#### [Work instruction]
Restate exactly, and only, the lines from the one with "Task: Open the Vista layout menu" through the end of the data, with both of those end lines kept. Drop any pictures.

Dataset entries
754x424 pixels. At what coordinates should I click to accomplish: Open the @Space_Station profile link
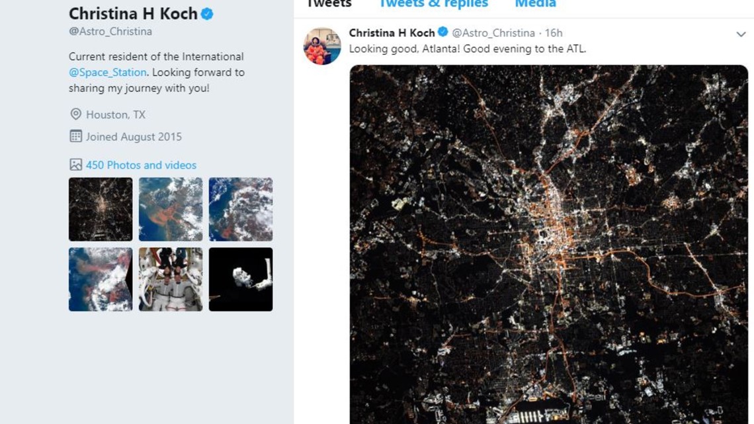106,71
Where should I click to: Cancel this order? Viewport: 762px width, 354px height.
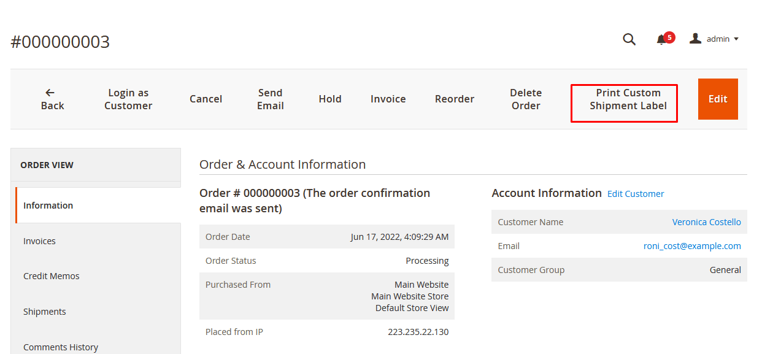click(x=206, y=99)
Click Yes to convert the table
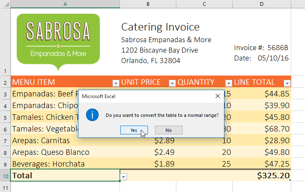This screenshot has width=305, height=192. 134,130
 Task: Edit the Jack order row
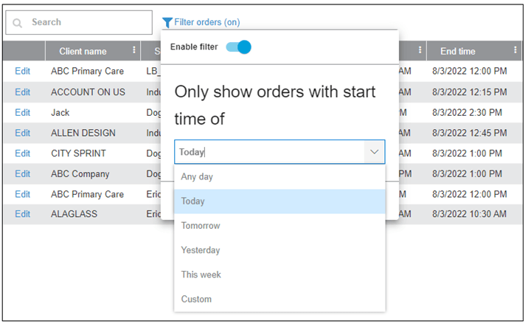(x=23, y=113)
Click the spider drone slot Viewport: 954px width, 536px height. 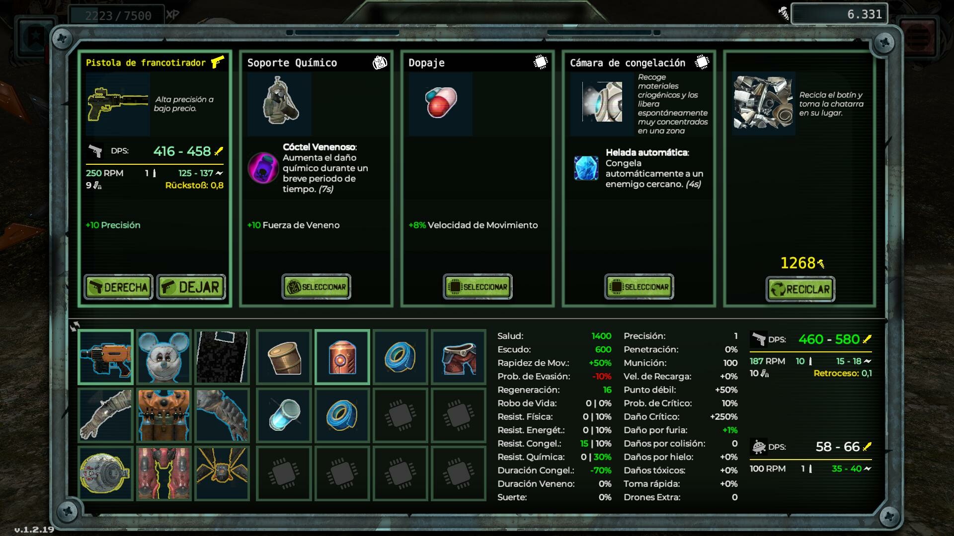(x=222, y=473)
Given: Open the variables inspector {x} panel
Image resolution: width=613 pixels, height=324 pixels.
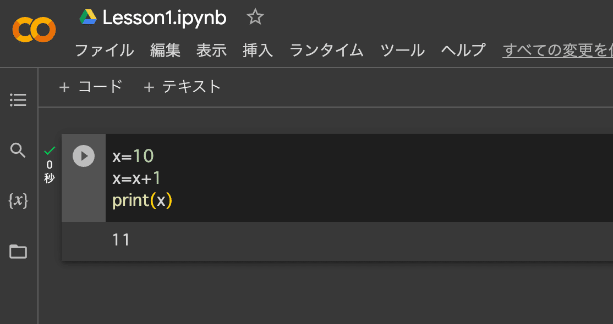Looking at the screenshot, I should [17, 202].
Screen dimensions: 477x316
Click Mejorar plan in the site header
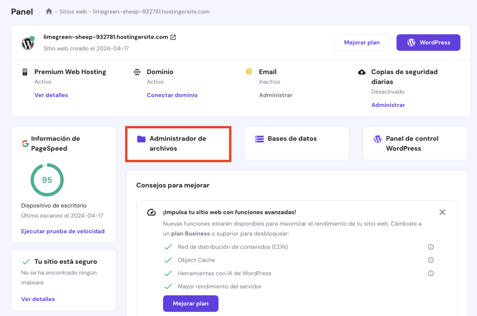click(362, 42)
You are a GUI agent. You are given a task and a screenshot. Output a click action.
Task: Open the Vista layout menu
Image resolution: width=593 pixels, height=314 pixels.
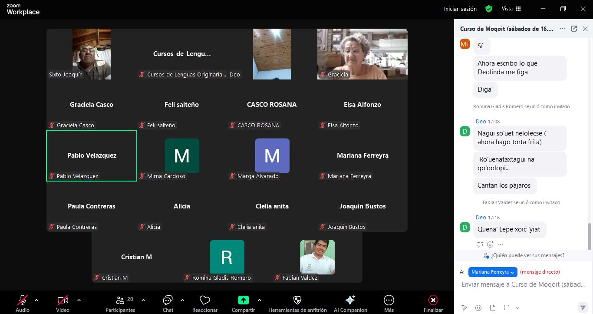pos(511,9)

#### [Answer space]
Task: Open the Vista layout menu
Image resolution: width=593 pixels, height=314 pixels.
pos(511,9)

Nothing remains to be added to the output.